# RECORDS FOR THIS EXERCISE

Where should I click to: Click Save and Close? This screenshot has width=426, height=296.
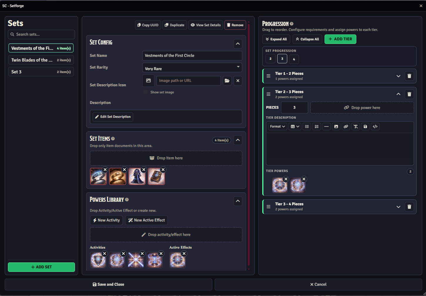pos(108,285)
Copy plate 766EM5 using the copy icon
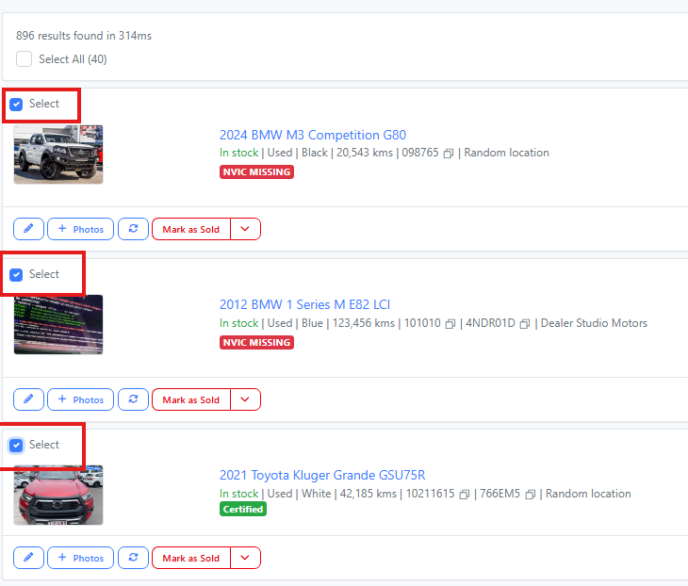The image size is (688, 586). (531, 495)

==

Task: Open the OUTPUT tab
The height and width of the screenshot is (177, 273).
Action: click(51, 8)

* * *

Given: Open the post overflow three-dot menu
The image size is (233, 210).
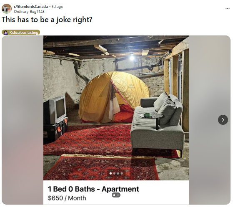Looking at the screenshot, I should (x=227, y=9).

# WORK ORDER
Starting from the data above, filter for lines with "Open" and copy each one.

# WRITTEN REPLY
Task: Open the OUTPUT tab
Given: Open the post overflow three-dot menu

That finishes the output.